First, we created something we thought the client might like and sent it off for feedback. Then we incorporated the feedback and got the first final product approved for text and images. At that point, knowing that I would be one of two writers on the project, I set out to make a template we could both follow.
I took that first product, knowing what the client liked about it and what we should emphasize going forward, and sketched out a basic template: introduction, elevator pitch, physical description, full sales pitch, anecdotes, and conclusion. I knew that structure had produced a successful outcome, and it was broad enough to be applied across a spectrum of spaceship styles.
From there on out, the other writer and I leaned heavily on that template. We used it to sketch out what we needed to deliver every two weeks. Every guide we produced felt tailored to that specific ship – but overall they felt like they all belonged to the same series. And we always knew what was left in the project.
Much like the five-paragraph essay format, a “cheatsheet” like this gives you a comfortable structure to fall back on when you just can’t pull something truly creative out of your ass. It’s okay if you don’t always feel original. Life – and writing in particular, I think – falls into a set of familiar tropes for a reason: people like when something feels right. You don’t have to be lazy – just learn when to rely on a formula that works.
Paid writers get repetitive projects. It’s not a sin to make yourself a cheatsheet. I look at it this way: any time I can free up in my paid writing process, I can spend on my creative writing. (Does that always happen? Nah.)

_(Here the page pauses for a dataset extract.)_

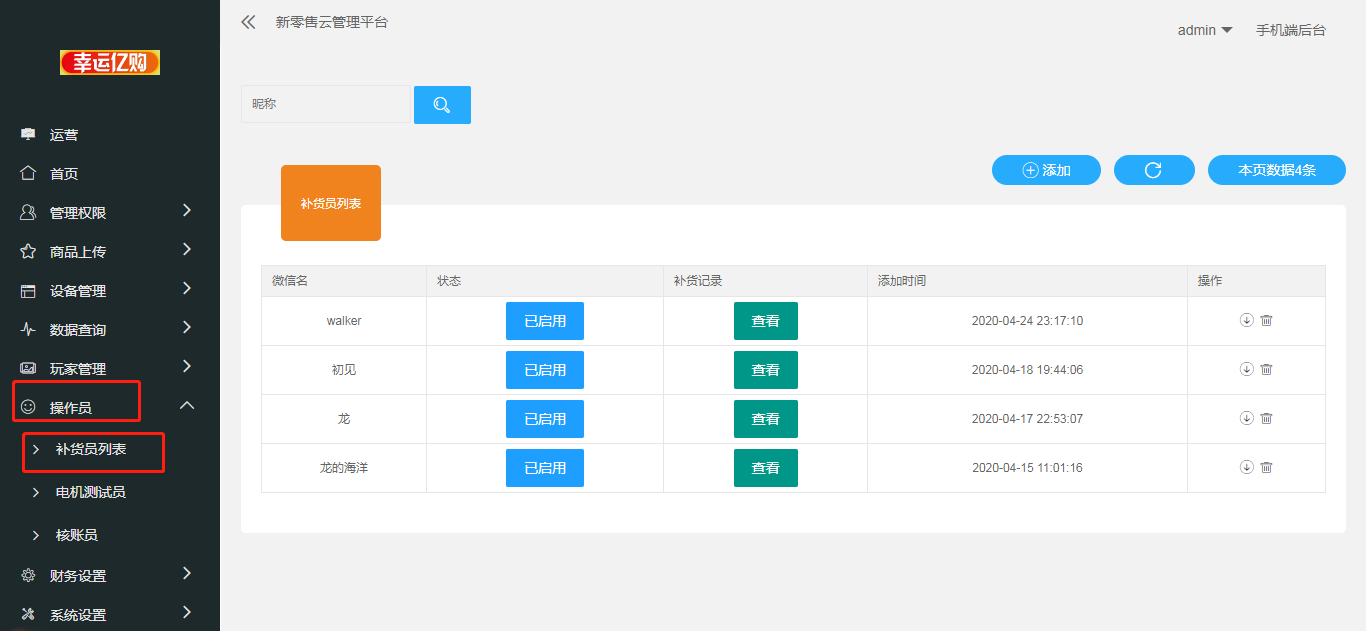Image resolution: width=1366 pixels, height=631 pixels.
Task: Click the search magnifier button
Action: point(442,105)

Here’s how I suggest going about making your own repetitive project cheatsheet:
- Make at least one that you’re happy with (or that your client is happy with). Set it aside for a few days.
- Go back through the piece and mark out its basic structure. What elements hold it together and make it work? Look for repeatable patterns and distinguishable segments.
- Write up the template. Make sure you have examples or explanations where necessary, especially if others will be using the same cheatsheet.
- Copy it each time you want to start a new project so you don’t have to begin with a blank page!